Exercise goal: Copy the entries below exactly as they appear, line for line.

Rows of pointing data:
- - -

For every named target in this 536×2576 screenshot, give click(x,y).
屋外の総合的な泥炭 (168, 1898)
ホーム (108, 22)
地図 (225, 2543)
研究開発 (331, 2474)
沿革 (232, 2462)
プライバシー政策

- - -

Result below:
For every named target in this 536×2576 screenshot, give click(x,y).
屋外の総合的な泥炭 (168, 1898)
ホーム (108, 22)
地図 (225, 2543)
研究開発 (331, 2474)
沿革 (232, 2462)
プライバシー政策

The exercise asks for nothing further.